19.  The alert to the master production planner automatically triggers a rerun of the production plan for Reactor Train 1 using each of the three alternatives and compares it to the current plan.
20.  The master production planner also reruns the production plan for Reactor Train 2, to double-check available capacity, using an eight-hr. outage for Reactor C.
21.  The results identify two customer orders that will be delayed.
22.  The master production planner pings the sales representative for the customer whose orders may be delayed with a request as to whether the customer would entertain a change in shipping schedule.
23.  The sales representative is on the road and receives the message on his Blackberry.
24.  The sales representative runs a query for the customer in question and finds that these product shipments are part of a biweekly shipment schedule. It’s possible that the customer may be able to take a one day delay.
25.  He clicks the auto dial for the customer and is connected to his customer’s voice mail.
26.  He leaves a voice mail for the customer to contact him either by mobile phone or e-mail.
27.  The customer responds via text messaging that he’s available at his mobile phone number.
28.  The sales representative calls the customer, discusses the situation and gets approval for up to a three-day delay in shipment.
29.  The sales representative e-mails this information to the production planner with copies to the control-room operator.
30.  With the customer able to allow a three-day delay, the production planner reruns the production plan.
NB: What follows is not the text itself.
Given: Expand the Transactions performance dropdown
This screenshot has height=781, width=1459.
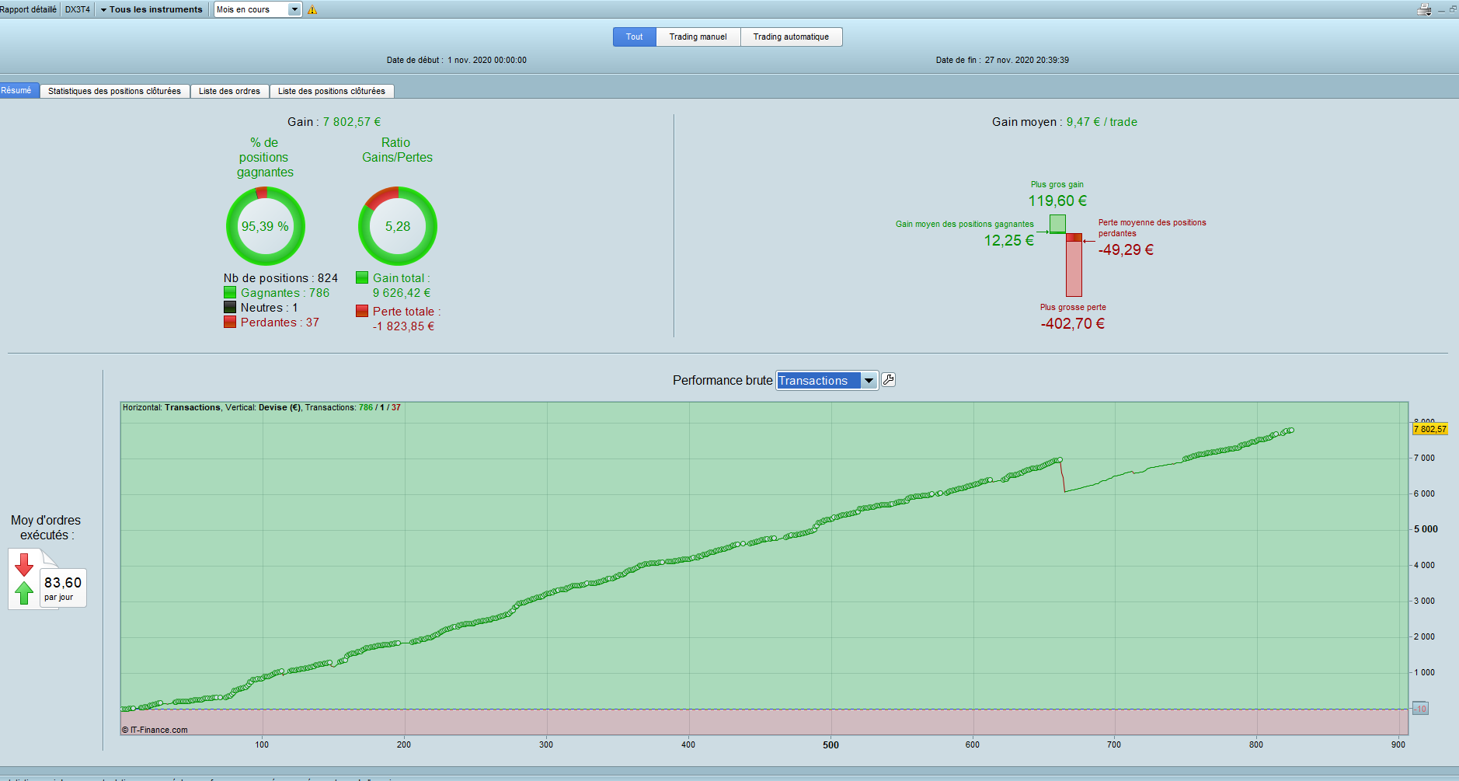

The results indicate that Reactor C can be shut down for up to 28 hours with no further product delays. Eight hours is required for the catalyst feed pump replacement and cleaning of the feed system, during which time routine impeller maintenance also can be completed. The planner questions whether the shutdown should be extended to do a complete impeller replacement.

31.  The planner pings the maintenance manager with the question.
32.  The maintenance manager pulls up the maintenance records for the impeller on Reactor C and finds that the impeller isn’t due for replacement for five months.
33.  He responds to both the production planner and control-room operator that he recommends proceeding with only routine maintenance during the outage.
34.  He also responds that he has contacted his maintenance team, alerting them to the pending shutdown and repair. They have responded that they can be in position for the repair in four hours with all parts and labor available.
35.  The production planner reruns the production plan and schedules the shutdown to begin at the conclusion of the current batch in Reactor C, estimated in seven hours. This reduces production rate losses and shortens the two identified customer delays by 12 hours.
36.  The modified production schedule is automatically sent to the control-room operator and the maintenance manager.
37.  Appropriate maintenance orders, production orders, etc. are also automatically updated and issued.
38.  Notification is automatically sent to the sales representative, who notifies and confirms the change with the customer.

Fred Reever, recently retired from DuPont, is a Delray Beach, Fla.-based member of CISUG. Frank Kochendoerfer is director of the chemicals industry business unit for SAP Labs Inc., Newtown Square, Pa. E-mail them at FreevAceed@aol.com and frank.kochendoerfer@sap.com.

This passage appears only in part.